Post-incident examination of the Metro sling revealed that the sling was already frayed and deteriorated even before it was used to support the collar, (see expert's report in Appendix A). The situation worsened when the sling was choked around the column, landing it in the V-shaped groove. The degradation and damage to the slings were so extensive that the Metro sling should have been discarded and not used. If, indeed, the Metro sling failed first, then the load of the collar could have been supported by the two opposite diagonal slings, each supporting approximately 5,600 pounds under static loading. With the impact factor due to dynamic loading, and the contributing load of the tie beam, the slings could have reached the failure loads.

Conclusions:

  1. The choice of using polyester slings to suspend the collar at four points was questionable as they are subject to large elongations under tensile loads, thus creating a need to constantly monitor and level the collar.

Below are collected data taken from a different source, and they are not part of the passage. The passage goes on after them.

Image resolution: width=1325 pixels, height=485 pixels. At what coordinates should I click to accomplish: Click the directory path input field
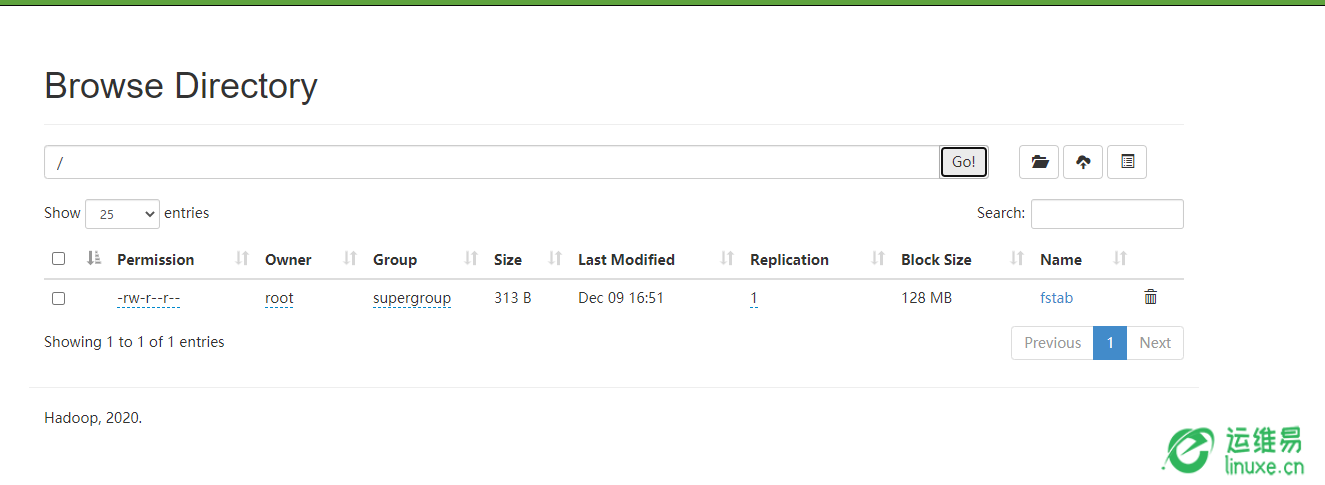coord(492,162)

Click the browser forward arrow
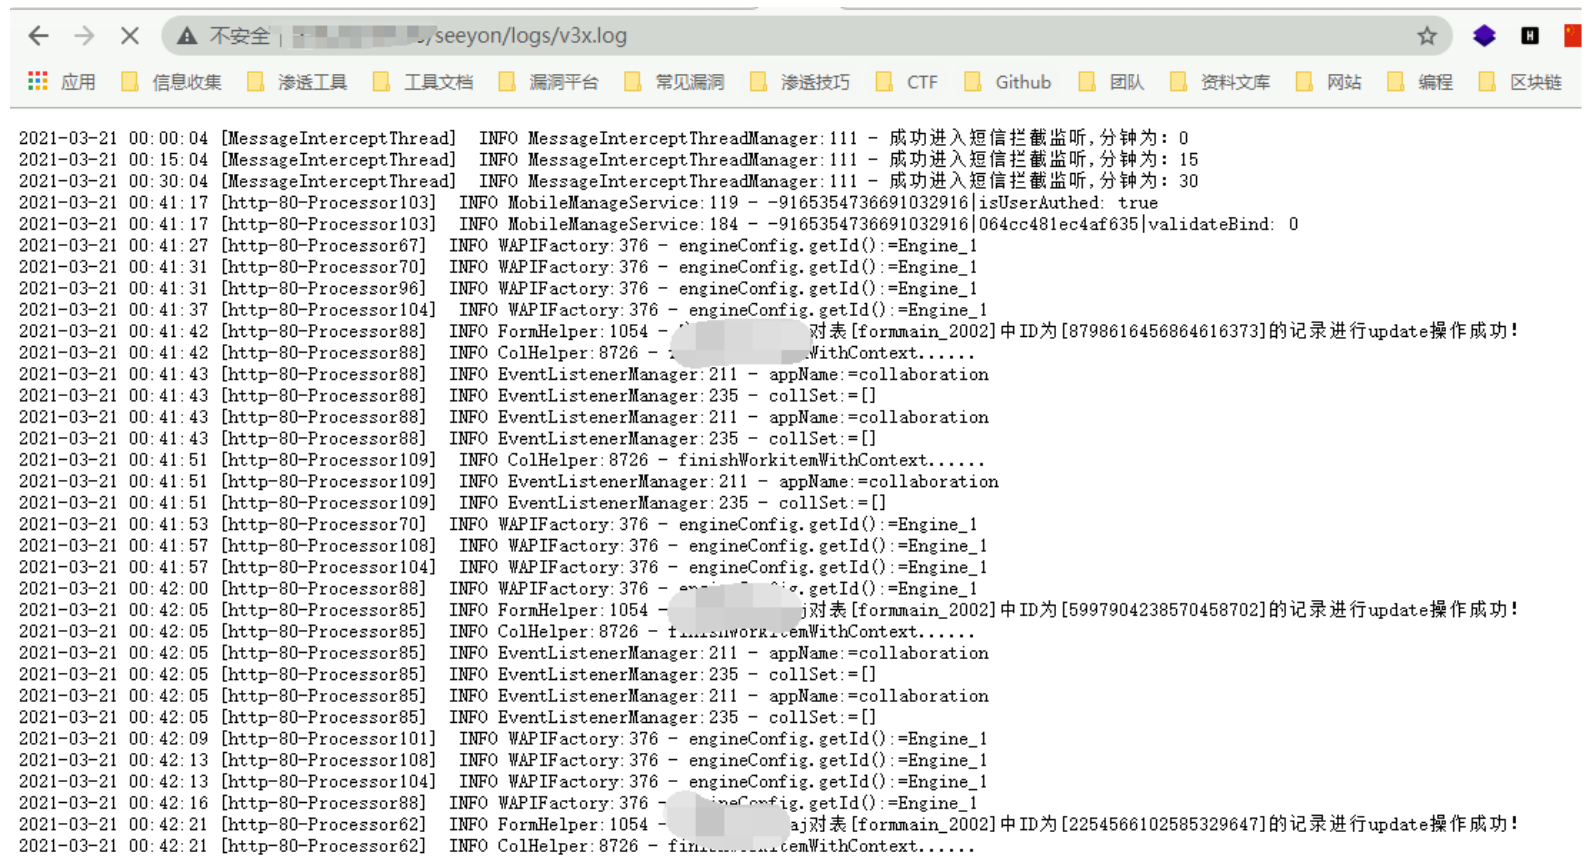pyautogui.click(x=84, y=36)
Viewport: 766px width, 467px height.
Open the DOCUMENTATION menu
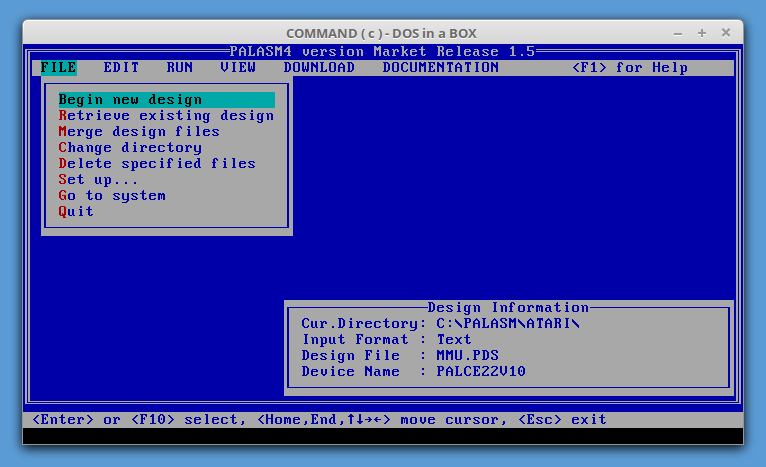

  2. The collar was rigged improperly in that the slings used to suspend the collar were choked around the vertical legs of the crane mast and was seated in the V-shaped groove between the angle bracing and the flange of the crane mast leg. This significantly reduced the load carrying capacity of the slings.
  3. The slings were not protected against sharp edges for cuts and abrasions.
  4. A deteriorated sling, which should have been discarded if proper inspection of the sling was done prior to its use, was used to suspend the collar.
  5. The crane raised the collar from the ground hoisting it at locations different from the crane manufacturer's recommendations. This led the employees to suspend the collar from locations above which there were no horizontal members. This resulted in choking the slings around the legs of the crane mast.
  6. Each collar half was suspended at two points instead of at four points as recommended by the crane manufacturer.